→ **EXERCISE GOAL**:
Starting at the first row and stopping after the line that contains "coord(59,198)", write out every line again, requests included, and offset each coordinate in the answers by adding 99 to it. Keep the request lines unchanged.
++++ SOURCE DATA ++++
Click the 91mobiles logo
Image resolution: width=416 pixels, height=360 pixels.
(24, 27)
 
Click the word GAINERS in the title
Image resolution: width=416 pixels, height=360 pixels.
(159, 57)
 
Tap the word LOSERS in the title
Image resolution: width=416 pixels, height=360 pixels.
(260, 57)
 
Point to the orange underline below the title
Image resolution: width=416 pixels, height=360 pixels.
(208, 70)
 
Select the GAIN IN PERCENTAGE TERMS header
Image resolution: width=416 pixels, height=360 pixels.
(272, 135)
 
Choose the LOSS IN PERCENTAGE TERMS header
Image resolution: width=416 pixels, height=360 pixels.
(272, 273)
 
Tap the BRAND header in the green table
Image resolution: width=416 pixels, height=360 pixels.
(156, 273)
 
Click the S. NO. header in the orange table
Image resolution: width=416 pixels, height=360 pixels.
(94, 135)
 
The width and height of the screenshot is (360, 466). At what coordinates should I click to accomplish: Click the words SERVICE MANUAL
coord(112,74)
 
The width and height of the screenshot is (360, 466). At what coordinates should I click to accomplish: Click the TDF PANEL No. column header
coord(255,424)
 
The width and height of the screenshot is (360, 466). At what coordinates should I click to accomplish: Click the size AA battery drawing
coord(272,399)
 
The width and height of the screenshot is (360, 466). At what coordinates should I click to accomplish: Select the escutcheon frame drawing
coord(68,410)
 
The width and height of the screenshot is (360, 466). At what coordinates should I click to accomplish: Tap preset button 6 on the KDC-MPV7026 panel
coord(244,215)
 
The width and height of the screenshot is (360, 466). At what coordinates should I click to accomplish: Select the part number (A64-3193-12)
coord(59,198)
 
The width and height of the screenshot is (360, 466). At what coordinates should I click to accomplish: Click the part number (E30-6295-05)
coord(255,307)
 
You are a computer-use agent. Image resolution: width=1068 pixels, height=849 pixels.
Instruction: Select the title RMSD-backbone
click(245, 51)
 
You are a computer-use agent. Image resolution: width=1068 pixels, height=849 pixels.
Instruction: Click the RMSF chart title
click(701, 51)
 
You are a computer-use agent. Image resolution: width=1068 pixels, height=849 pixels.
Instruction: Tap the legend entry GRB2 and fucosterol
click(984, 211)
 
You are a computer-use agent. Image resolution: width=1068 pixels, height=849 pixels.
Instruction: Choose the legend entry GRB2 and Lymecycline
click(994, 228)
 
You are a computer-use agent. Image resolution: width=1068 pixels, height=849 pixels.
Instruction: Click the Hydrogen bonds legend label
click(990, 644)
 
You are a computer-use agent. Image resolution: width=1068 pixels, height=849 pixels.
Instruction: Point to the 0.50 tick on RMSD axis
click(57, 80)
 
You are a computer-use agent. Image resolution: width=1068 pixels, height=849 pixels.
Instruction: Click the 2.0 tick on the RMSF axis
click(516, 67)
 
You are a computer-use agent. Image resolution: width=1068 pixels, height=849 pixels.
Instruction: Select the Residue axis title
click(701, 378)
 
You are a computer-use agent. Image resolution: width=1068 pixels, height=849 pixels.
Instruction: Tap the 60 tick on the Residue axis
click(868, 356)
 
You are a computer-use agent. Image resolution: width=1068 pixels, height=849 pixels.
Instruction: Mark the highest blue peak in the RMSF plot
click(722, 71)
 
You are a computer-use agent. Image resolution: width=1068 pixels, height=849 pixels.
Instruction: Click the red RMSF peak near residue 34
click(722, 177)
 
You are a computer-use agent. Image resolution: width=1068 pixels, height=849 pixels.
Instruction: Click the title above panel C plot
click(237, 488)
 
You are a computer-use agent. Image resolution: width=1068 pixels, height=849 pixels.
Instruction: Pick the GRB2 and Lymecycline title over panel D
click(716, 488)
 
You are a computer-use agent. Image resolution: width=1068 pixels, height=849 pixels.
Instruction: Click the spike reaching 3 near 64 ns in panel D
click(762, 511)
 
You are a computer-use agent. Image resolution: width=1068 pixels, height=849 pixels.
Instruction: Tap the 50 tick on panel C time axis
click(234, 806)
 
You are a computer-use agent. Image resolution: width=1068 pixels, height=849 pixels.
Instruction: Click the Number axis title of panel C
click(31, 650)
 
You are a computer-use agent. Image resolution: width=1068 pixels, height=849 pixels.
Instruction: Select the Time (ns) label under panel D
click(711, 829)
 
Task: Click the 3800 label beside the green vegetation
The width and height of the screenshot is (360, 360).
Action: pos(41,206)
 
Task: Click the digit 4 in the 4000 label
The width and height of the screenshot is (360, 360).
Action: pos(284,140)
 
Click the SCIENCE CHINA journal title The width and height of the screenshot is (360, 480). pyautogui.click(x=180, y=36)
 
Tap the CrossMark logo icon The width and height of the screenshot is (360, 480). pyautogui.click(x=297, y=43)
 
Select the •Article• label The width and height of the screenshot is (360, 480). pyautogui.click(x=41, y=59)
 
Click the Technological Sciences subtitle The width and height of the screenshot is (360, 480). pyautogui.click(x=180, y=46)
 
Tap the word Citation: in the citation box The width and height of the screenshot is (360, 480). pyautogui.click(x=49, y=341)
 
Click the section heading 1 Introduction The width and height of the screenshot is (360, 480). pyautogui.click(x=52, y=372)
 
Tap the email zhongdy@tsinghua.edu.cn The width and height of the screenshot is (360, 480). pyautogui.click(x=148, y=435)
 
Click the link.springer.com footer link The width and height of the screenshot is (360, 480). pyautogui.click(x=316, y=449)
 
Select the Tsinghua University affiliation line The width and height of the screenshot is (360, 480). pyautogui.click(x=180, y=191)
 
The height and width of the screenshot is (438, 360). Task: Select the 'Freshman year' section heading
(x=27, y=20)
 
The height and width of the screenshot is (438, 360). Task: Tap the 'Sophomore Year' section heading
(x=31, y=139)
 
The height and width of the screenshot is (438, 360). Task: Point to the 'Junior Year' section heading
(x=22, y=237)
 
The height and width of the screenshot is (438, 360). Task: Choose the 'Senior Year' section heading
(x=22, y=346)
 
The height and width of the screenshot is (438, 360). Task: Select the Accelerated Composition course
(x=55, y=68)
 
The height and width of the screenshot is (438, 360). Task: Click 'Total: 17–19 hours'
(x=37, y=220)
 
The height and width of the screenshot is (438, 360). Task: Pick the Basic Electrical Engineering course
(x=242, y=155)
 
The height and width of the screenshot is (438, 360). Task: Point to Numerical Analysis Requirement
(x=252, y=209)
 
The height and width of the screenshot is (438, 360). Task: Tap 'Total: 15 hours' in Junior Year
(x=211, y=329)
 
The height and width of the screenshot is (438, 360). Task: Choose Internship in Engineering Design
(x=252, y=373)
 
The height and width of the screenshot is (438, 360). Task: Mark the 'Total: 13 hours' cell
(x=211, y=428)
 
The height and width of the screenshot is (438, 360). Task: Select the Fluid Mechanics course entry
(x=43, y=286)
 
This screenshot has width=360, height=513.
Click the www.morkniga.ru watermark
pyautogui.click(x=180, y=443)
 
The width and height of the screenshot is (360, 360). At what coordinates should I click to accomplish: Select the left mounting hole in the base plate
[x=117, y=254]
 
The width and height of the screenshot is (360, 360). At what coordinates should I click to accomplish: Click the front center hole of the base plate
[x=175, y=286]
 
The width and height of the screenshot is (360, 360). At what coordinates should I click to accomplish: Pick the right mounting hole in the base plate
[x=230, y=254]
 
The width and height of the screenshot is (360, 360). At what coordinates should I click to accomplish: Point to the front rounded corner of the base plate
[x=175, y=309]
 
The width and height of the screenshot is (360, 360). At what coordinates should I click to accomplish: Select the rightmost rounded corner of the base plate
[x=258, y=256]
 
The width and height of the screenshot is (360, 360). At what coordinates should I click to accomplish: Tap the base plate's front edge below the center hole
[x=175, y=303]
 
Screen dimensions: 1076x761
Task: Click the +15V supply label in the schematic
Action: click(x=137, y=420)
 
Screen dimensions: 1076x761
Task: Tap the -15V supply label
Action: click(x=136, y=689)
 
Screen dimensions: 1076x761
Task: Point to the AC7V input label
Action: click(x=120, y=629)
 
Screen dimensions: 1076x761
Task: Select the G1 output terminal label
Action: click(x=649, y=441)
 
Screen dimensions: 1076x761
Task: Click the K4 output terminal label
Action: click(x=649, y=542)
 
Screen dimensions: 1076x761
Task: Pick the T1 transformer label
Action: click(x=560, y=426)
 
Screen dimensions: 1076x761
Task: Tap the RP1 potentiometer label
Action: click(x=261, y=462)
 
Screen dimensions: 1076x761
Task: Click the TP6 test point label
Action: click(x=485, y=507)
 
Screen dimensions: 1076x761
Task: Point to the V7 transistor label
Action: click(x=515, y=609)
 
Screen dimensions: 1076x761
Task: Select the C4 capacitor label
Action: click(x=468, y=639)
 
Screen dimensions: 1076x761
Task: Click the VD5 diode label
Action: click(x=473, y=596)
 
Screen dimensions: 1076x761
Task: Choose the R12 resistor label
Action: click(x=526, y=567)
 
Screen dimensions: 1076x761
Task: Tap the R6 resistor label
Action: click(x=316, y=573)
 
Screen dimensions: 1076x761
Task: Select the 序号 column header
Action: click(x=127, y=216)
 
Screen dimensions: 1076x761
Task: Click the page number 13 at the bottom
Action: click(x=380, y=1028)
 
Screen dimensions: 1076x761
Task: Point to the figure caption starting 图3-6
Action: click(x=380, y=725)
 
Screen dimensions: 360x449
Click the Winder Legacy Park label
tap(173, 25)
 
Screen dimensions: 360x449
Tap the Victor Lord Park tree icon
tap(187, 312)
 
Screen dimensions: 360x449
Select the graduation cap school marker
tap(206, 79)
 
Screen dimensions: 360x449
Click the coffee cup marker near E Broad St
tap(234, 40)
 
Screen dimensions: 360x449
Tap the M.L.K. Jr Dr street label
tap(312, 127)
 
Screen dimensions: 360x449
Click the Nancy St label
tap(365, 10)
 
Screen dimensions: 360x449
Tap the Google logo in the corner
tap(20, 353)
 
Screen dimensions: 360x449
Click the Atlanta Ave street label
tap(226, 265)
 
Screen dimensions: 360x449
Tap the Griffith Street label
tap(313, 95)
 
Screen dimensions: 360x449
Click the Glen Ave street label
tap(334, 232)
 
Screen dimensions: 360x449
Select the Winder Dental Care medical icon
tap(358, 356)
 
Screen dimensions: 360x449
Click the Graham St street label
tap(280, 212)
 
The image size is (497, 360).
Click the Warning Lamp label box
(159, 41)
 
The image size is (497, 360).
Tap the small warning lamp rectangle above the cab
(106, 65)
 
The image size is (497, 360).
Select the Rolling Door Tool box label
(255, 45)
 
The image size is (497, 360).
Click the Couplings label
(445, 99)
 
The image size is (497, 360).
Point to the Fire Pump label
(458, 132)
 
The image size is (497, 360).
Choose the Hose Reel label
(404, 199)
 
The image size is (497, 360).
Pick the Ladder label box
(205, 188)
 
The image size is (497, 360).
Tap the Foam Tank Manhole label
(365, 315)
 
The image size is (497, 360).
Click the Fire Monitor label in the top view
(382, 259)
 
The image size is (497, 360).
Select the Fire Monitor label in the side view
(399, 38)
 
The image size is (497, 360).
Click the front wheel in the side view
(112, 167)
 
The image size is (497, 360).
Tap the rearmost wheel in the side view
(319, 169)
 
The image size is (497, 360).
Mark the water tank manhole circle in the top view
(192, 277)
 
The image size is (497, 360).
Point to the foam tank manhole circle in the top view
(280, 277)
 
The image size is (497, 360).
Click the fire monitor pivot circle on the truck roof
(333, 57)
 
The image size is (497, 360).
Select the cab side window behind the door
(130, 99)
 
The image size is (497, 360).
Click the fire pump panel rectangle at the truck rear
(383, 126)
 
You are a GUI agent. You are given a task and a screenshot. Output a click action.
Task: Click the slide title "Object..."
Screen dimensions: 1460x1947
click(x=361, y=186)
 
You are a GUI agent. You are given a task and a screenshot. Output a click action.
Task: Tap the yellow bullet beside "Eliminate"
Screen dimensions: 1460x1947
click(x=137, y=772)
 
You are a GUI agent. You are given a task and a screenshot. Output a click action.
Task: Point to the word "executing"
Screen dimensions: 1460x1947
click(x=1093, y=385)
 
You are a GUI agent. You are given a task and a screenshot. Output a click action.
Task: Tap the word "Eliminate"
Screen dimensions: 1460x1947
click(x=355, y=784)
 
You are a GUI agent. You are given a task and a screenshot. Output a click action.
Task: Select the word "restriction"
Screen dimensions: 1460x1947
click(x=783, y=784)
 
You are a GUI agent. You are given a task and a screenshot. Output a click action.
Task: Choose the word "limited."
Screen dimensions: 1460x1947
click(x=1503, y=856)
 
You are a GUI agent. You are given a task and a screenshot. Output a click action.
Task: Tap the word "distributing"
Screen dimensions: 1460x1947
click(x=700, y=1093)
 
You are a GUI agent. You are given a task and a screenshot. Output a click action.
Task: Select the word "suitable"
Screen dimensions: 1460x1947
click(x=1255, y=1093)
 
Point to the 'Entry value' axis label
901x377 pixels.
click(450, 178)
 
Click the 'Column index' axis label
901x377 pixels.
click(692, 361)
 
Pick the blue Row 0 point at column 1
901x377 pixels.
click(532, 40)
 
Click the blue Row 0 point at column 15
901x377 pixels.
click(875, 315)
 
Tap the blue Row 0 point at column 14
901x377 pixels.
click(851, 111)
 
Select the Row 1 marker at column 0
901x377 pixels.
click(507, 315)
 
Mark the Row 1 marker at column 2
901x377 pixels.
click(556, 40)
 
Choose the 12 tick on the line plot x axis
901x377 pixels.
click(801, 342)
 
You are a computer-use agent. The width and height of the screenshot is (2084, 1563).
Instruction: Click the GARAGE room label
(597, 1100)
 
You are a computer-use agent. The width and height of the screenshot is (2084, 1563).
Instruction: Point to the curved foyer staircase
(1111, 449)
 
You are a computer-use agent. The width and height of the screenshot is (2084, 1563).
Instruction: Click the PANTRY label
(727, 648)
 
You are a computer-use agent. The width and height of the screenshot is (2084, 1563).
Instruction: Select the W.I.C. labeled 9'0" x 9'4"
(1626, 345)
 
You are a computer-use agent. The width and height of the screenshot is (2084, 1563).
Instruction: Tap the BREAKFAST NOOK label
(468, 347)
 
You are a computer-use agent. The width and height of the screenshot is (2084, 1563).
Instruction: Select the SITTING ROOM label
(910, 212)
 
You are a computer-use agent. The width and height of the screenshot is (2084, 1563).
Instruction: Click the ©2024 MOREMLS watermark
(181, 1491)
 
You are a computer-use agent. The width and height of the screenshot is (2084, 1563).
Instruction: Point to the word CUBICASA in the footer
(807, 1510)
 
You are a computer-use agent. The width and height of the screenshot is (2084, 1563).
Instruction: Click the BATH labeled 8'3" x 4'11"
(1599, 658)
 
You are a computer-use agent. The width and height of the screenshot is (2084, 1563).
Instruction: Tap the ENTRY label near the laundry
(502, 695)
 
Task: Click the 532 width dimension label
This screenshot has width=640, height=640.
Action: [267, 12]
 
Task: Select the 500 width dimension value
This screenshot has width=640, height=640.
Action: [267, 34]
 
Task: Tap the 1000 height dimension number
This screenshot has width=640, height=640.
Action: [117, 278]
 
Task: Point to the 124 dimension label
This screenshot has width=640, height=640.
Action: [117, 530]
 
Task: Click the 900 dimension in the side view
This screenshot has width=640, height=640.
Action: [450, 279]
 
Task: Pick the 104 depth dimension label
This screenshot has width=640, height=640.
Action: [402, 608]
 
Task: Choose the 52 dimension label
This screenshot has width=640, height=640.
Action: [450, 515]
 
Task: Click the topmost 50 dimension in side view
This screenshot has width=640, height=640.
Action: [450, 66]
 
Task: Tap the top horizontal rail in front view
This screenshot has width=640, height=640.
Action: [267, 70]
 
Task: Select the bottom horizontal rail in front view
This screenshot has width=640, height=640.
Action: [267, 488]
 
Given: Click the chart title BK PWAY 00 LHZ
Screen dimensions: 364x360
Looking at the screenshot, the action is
++++
→ **RIGHT ANSWER**:
Click the 91mobiles logo
Image resolution: width=416 pixels, height=360 pixels.
(123, 126)
 
Click the word GAINERS in the title
Image resolution: width=416 pixels, height=360 pixels.
(258, 156)
 
Tap the word LOSERS in the title
Image resolution: width=416 pixels, height=360 pixels.
(359, 156)
 
Point to the orange underline below the title
Image resolution: width=416 pixels, height=360 pixels.
(307, 169)
 
Select the GAIN IN PERCENTAGE TERMS header
Image resolution: width=416 pixels, height=360 pixels.
(371, 234)
 
Choose the LOSS IN PERCENTAGE TERMS header
Image resolution: width=416 pixels, height=360 pixels.
(371, 372)
 
Tap the BRAND header in the green table
Image resolution: width=416 pixels, height=360 pixels.
(255, 372)
 
Click the S. NO. header in the orange table
Image resolution: width=416 pixels, height=360 pixels.
(193, 234)
 
The width and height of the screenshot is (360, 466). At what coordinates should I click to accomplish: Click the words SERVICE MANUAL
coord(211,173)
 
The width and height of the screenshot is (360, 466). At what coordinates should I click to accomplish: Click the TDF PANEL No. column header
coord(354,523)
 
The width and height of the screenshot is (360, 466). At what coordinates should I click to accomplish: Click the size AA battery drawing
coord(371,498)
 
The width and height of the screenshot is (360, 466). At what coordinates should I click to accomplish: Select the escutcheon frame drawing
coord(167,509)
 
The width and height of the screenshot is (360, 466). At what coordinates should I click to accomplish: Tap preset button 6 on the KDC-MPV7026 panel
coord(343,314)
 
The width and height of the screenshot is (360, 466). At what coordinates should I click to accomplish: Select the part number (A64-3193-12)
coord(158,297)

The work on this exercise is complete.